The right furniture, properly arranged adds comfort and style to any porch. Moore is not fond of built-ins. “Even though they work well in tight spaces, I tend to advise against them because they limit you to one arrangement. One of the beauties of porches is they’re so versatile. Sometimes I set my own porch up with four small dinner tables, and other times I create a single seating area.”

Textile companies are broadening that versatility. With new weather resistant fabrics, homeowners no longer have to settle for uncomfortable deck chairs or pull in all the furniture every time rain threatens. Instead, the porch easily becomes an outdoor refuge, with the comfort and style of the indoors.


Finishing Touches

A few final considerations can impact comfort. The first: to screen or not to screen. “Open-air porches have a more formal, dressy appearance; you rarely see a screened porch in the front of the home,” says Moore. “But even if it’s a back porch, you may not choose to screen it if you live in a locale where bugs aren’t too much of a problem. If you can sit out on your porch at 5 o’clock at night and not get eaten up, then great! Go with an open-air porch. If not, build a screened-in porch.”

Although some homeowners may prefer permanent screened porches to keep bugs out, companies like Phantom™ Screens offer an alternative. With options for screen doors, windows and porches, these screens can roll away at the touch of a button to allow guests to enjoy a better view.

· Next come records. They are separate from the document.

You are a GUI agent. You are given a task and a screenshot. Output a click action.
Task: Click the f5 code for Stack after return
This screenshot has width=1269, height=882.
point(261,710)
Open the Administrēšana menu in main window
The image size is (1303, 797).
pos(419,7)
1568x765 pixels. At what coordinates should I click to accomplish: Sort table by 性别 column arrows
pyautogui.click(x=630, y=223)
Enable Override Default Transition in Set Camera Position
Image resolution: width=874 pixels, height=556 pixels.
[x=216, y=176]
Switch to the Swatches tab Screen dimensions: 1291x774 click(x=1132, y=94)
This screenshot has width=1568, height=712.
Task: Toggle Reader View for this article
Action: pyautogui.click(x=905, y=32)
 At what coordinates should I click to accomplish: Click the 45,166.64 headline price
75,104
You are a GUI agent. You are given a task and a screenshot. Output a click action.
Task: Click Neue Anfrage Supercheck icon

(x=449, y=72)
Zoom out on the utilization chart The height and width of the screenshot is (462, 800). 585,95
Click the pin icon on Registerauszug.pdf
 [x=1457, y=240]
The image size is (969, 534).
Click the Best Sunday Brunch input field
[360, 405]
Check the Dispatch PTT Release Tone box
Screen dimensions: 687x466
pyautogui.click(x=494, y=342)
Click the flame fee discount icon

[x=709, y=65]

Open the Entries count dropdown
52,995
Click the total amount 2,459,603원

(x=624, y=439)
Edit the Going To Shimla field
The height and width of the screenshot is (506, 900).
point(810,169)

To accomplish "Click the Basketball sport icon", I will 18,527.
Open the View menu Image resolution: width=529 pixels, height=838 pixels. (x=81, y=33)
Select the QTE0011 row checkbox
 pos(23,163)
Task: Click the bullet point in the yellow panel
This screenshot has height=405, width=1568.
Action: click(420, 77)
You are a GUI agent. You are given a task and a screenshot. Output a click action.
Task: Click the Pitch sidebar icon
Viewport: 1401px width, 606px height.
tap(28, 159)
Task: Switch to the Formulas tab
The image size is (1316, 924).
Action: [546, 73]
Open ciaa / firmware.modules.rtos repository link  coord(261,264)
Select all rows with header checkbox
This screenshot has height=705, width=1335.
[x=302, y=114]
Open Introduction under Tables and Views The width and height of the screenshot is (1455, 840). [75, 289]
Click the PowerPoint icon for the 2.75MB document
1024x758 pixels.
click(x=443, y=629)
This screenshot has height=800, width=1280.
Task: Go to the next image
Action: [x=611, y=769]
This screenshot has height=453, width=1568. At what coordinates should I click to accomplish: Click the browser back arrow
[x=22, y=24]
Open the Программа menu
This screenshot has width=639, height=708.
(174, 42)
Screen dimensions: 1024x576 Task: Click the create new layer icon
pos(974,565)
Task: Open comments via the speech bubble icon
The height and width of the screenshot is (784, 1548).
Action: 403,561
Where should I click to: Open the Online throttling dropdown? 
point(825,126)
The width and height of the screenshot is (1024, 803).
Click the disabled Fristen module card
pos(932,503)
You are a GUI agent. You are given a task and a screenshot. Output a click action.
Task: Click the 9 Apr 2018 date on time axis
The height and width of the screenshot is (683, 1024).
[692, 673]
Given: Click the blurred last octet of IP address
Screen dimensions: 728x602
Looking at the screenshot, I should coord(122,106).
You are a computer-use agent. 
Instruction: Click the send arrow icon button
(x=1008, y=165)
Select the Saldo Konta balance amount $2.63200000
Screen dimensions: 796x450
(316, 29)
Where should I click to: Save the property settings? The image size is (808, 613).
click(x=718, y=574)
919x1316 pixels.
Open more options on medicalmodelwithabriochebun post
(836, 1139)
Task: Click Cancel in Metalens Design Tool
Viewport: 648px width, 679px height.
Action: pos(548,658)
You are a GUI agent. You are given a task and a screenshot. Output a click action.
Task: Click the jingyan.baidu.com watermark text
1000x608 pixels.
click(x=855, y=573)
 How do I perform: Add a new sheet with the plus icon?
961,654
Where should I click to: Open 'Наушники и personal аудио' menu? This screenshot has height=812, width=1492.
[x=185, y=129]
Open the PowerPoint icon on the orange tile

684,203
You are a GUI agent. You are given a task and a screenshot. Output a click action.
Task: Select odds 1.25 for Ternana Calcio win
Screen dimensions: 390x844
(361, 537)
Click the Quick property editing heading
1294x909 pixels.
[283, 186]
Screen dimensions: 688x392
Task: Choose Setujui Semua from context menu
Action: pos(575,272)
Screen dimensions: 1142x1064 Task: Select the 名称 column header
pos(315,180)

“Fans can also keep bugs away. Mosquitoes don’t fly against the wind,” Moore notes. “Of course, they provide a refreshing breeze as well. We often include both overhead and wall-mounted fans. Homeowners can still augment them with fans on stands to get right down at the seating level. As an added bonus, fans are now available in a wide range of stylish looks from vintage to contemporary.”

The NanaWall® can give a porch extra flexibility. This large glass folding system closes to create a weather-tight sunroom in the winter and opens up to become an outdoor porch for summer entertaining. The NanaScreen, a collapsible pleated screen system on a single floor track, complements the NanaWall; the NanaWall brings the outdoors in and the NanaScreen keeps the insects out. Every NanaWall is custom made to a homeowner’s specifications. Prices vary depending on materials and design configuration.

Relaxing on a porch is a simple pastime, but with the wealth of options available today, planning one can require some time and research. To ensure a satisfying outcome, Moore recommends hiring a company that specializes in porch construction, getting a fixed bid and working off a detailed set of plans.